▸ Requirement A
In the forum thread about the CUDA device-side assert, what setting is suggested for running the code so that the actual assert message gets printed?
▸ Requirement B
Extend the forum thread about the CUDA device-side assert, continuing past its final line.
===== Source text =====
First to get proper error message for device side assert you can try two things:

Run on CPU to get the full cpu error stack trace.
Run your code with CUDA_LAUNCH_BLOCKING=1 to get the actual assert message printed.

For the hook issue, could you provide a small code sample to reproduce the segfault please?

krylea · May 8, 2018, 2:34pm

Unfortunately it is not computationally feasible to run this on CPU. If I run the model with parameters that are too small the error does not appear, and even in the most scaled down case that I have tried where I can reproduce the error, running it on CPU would be at best highly inconvenient.
I have tried CUDA_LAUNCH_BLOCKING=1, and when I did that I got an error message that was several hundred lines long and very difficult to parse. It looks something like this:

/pytorch/torch/lib/THC/THCTensorIndex.cu:325: void indexSelectLargeIndex(TensorInfo<T, IndexType>, TensorInfo<T, IndexType>, TensorInfo<long, IndexType>, int, int, IndexType, IndexType, long) [with T = float, IndexType = unsigned int, DstDim = 2, SrcDim = 2, IdxDim = -2]: block: [50,0,0], thread: [30,0,0] Assertion srcIndex < srcSelectDimSize failed.
===== Data supplied =====
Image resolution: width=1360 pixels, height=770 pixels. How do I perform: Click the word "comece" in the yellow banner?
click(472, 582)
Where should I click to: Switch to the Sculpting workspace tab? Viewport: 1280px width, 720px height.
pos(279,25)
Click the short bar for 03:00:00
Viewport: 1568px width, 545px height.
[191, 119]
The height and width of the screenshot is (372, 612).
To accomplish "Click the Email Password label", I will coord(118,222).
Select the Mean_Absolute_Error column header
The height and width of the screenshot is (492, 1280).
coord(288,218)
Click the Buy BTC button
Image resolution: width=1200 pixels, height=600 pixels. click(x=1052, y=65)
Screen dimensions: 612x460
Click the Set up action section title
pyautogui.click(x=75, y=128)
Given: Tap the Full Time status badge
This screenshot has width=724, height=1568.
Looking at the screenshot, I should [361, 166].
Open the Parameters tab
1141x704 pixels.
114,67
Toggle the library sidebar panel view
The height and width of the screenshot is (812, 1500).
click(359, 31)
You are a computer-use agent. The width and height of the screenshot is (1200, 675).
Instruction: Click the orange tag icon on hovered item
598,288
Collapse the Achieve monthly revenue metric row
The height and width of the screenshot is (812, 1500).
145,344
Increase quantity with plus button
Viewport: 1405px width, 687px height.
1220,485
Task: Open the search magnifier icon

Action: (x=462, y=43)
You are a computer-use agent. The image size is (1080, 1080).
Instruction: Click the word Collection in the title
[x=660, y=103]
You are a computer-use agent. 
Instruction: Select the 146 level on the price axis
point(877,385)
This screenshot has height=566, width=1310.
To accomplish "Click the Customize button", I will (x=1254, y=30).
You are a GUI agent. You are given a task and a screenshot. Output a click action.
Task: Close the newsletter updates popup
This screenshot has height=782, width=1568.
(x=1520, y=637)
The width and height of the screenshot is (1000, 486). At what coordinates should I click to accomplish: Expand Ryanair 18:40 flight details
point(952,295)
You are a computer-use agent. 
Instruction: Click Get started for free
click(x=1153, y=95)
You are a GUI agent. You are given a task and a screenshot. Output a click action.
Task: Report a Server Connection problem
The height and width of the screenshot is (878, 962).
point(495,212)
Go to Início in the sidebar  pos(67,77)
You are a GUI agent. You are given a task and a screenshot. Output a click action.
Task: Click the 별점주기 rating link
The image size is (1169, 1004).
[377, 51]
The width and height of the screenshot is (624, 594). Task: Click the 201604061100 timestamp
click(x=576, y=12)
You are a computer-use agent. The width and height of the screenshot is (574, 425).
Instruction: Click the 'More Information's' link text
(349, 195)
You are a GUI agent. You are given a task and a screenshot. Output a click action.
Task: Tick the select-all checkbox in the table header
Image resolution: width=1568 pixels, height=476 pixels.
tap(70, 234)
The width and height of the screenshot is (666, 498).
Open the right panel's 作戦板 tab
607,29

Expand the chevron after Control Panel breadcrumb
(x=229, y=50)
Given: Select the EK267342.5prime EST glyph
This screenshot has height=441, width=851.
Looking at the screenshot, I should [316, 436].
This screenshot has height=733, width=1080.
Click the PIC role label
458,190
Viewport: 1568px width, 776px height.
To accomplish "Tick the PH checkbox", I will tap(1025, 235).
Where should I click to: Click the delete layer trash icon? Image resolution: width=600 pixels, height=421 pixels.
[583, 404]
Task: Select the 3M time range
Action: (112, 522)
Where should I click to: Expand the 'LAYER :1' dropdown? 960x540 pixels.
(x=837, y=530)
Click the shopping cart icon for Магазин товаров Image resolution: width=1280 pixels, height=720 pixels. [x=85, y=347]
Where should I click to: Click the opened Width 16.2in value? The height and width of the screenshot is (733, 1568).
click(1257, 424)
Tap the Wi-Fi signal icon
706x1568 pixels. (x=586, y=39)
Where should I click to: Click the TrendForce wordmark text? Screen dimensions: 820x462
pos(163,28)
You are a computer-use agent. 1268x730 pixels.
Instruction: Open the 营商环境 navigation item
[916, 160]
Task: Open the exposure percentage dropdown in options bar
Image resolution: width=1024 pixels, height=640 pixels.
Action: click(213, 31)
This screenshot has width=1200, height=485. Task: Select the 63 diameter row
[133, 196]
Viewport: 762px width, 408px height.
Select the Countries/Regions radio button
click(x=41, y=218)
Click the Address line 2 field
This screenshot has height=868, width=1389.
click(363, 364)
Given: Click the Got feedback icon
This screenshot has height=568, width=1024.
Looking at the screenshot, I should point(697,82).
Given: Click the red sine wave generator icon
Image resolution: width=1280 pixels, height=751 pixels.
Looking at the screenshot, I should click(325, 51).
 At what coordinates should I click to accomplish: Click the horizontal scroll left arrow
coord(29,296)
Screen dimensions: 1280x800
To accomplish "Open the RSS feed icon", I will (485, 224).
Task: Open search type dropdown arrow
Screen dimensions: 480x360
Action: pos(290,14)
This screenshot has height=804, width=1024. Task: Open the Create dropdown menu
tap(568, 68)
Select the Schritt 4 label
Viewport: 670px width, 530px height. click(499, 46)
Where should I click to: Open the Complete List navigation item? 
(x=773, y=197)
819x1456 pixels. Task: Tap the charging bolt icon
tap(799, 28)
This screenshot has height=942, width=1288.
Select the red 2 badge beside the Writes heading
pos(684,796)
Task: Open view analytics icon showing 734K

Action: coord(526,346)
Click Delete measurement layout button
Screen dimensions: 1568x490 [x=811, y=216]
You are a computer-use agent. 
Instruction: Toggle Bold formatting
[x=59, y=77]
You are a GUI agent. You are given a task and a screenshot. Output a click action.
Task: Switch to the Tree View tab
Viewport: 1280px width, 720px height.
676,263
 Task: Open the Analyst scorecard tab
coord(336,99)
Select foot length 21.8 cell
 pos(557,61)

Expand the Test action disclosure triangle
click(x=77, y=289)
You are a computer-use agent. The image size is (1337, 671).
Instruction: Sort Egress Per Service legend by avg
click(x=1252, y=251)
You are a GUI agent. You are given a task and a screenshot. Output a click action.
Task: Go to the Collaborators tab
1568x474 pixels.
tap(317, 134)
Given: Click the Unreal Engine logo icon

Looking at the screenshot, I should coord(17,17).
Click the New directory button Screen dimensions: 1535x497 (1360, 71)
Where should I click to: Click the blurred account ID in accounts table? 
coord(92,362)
=====
▸ Answer section A
CUDA_LAUNCH_BLOCKING=1

▸ Answer section B
/pytorch/torch/lib/THC/THCTensorIndex.cu:325: void indexSelectLargeIndex(TensorInfo<T, IndexType>, TensorInfo<T, IndexType>, TensorInfo<long, IndexType>, int, int, IndexType, IndexType, long) [with T = float, IndexType = unsigned int, DstDim = 2, SrcDim = 2, IdxDim = -2]: block: [50,0,0], thread: [31,0,0] Assertion srcIndex < srcSelectDimSize failed.
Segmentation fault

except with that first part repeated several hundred times.

I have considered that the segmentation fault I saw there and the one I get when I try the hook are caused by the same thing but I don’t know enough about what could cause a segfault in PyTorch to know for sure. From what I have looked at it seems like the CUDA error I get happens somewhere during the forward pass when there are NaNs in my weights, and somewhere in there CUDA goes apeshit and segfaults. I am trying to track where the gradient becomes NaN in the previous backward pass before this happens, that is why I am attempting to use the backward hooks. I am not sure why/whether the hook might trigger the same issue with the segfault - though when I get it from the forward pass I get a massively long error message and when I get it from the hook it literally just says “Segmentation Fault” and nothing else.

Unfortunately giving a small code sample will also be difficult as the code base for this model is running in the thousands of lines now. I could try just giving all the code for the forward pass? That would still be very long though.

albanD · May 8, 2018, 2:40pm

The error in cuda here is that you index a tensor with an index which is too big for the dimension you selected.
If there are a few hundreds of them, that means that there are a many invalid indices in this indexing (possibly nan values).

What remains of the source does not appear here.